Wethered came up with the idea during a hackathon with Hardy, and was quickly accepted into Wayra, O2’s tech accelerator. The pair would leave with the telecoms giant as one of its first clients.

She told BusinessCloud that in-store software is a reaction to the changing psychology of shoppers, which are now divided into two customer ‘missions’.

Mission one, she explains, is for customers in a hurry who are accustomed to eCommerce.

“If a customer wants to buy something online it’s so easy and fast, but some of that mentality is being translated into retail which means that physical retailers need to up their game to fulfil customer’s orders and offering a seamless experience,” she said.

Mission two is customers who want to go in to a real high-street location to learn and engage.

“Retailers are implementing more mobile payments and self-checkout to solve the first mission so that they can free their staff up to be better at supporting customers with mission two,” she explained.

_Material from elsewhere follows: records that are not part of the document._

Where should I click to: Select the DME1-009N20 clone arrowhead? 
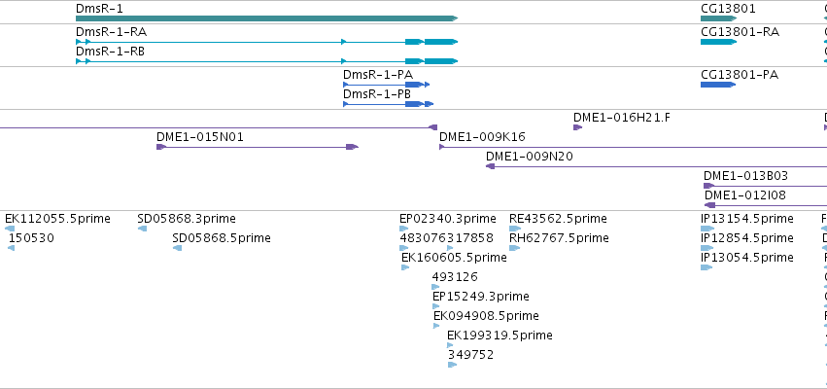(x=490, y=166)
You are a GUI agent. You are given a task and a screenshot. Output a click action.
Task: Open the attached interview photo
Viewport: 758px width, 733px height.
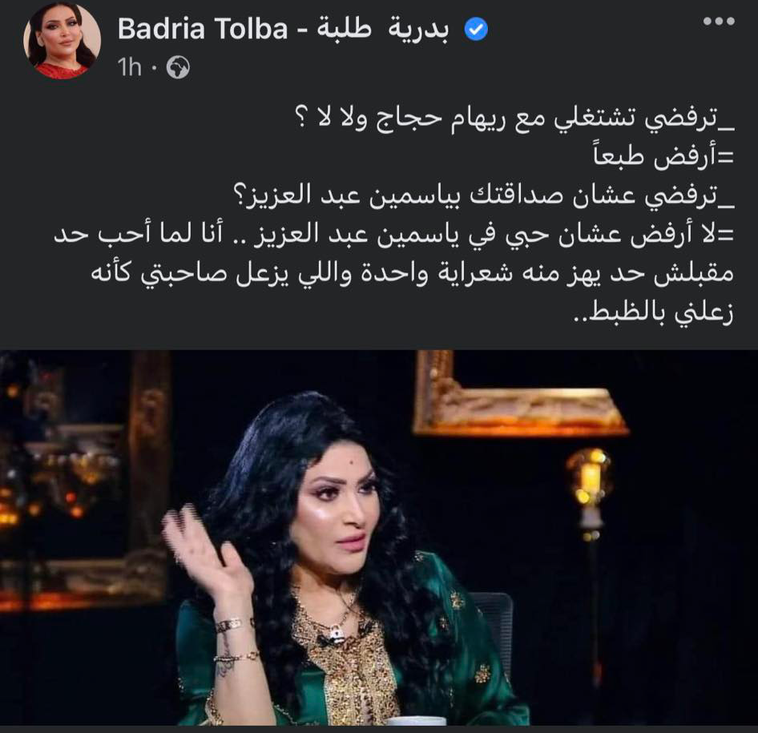tap(379, 538)
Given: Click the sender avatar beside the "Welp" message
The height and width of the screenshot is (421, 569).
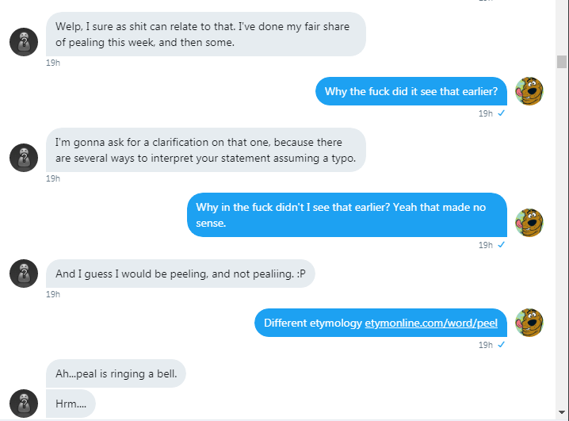Looking at the screenshot, I should [24, 42].
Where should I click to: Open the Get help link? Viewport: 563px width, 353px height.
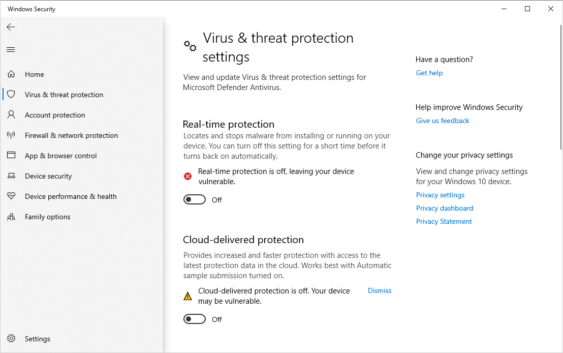[429, 73]
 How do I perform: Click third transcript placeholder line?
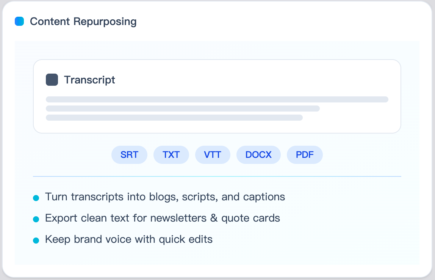coord(174,118)
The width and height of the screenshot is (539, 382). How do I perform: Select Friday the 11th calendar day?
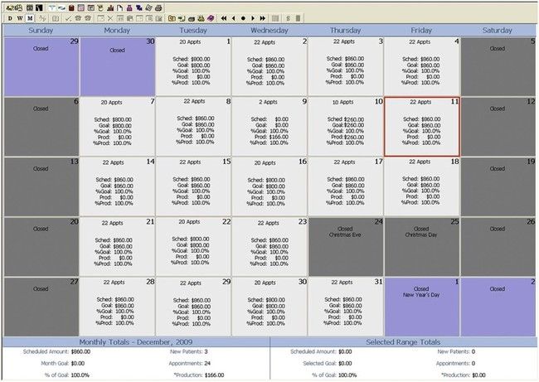coord(422,126)
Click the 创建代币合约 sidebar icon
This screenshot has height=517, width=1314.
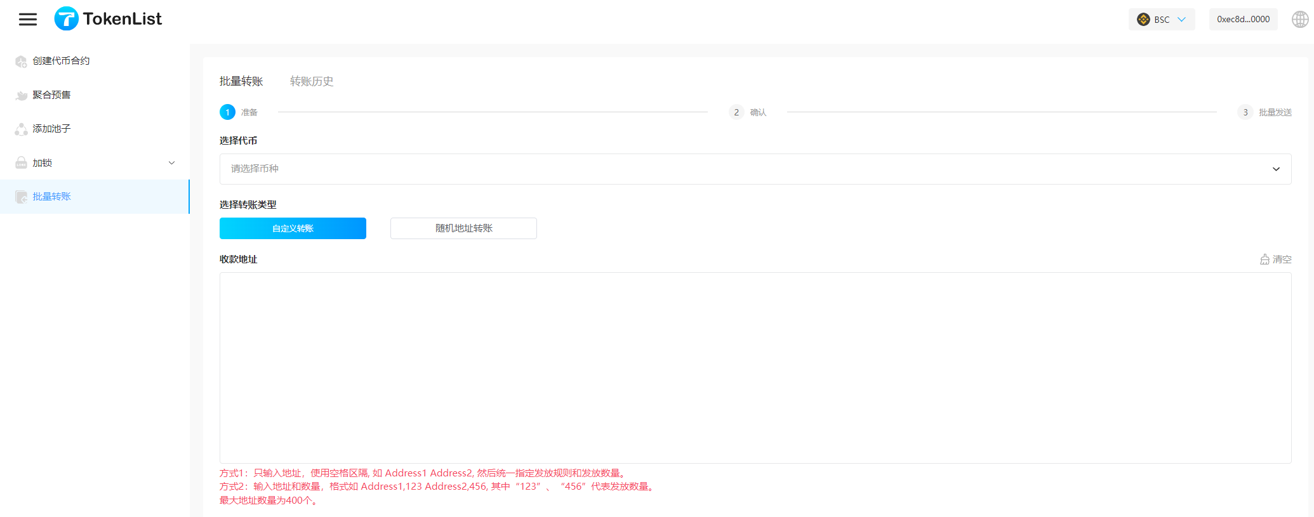click(x=21, y=62)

“For example, Samsung do after-sales support, repairs and tutorials on devices. Other customers like O2 have ‘gurus’ instore that offer services to customers. You’ve also got a number of beauty retailers doing hand massages, for example.”

It’s a solution which has clearly found its market. In the few years since the company was founded it has built a client list which includes Tesco, John Lewis and Ikea as well as O2.

Wethered has added the personal accolade of being named the WCIT Enterprise ‘Young Entrepreneur of the Year’.

More recently investor Seneca Partners bet £2m on the growing company, which Wethered said is growing internationally.

With offices already in New York, Sydney, Argentina and Spain, it will use some of the funding to open its first American office as nearly a third of its client-base is in the US.

It will also build out its development team to keep up with its ambitious new ideas

“We want to be a suite tool to manage your customers and your shop floor in retail,” said Wethered.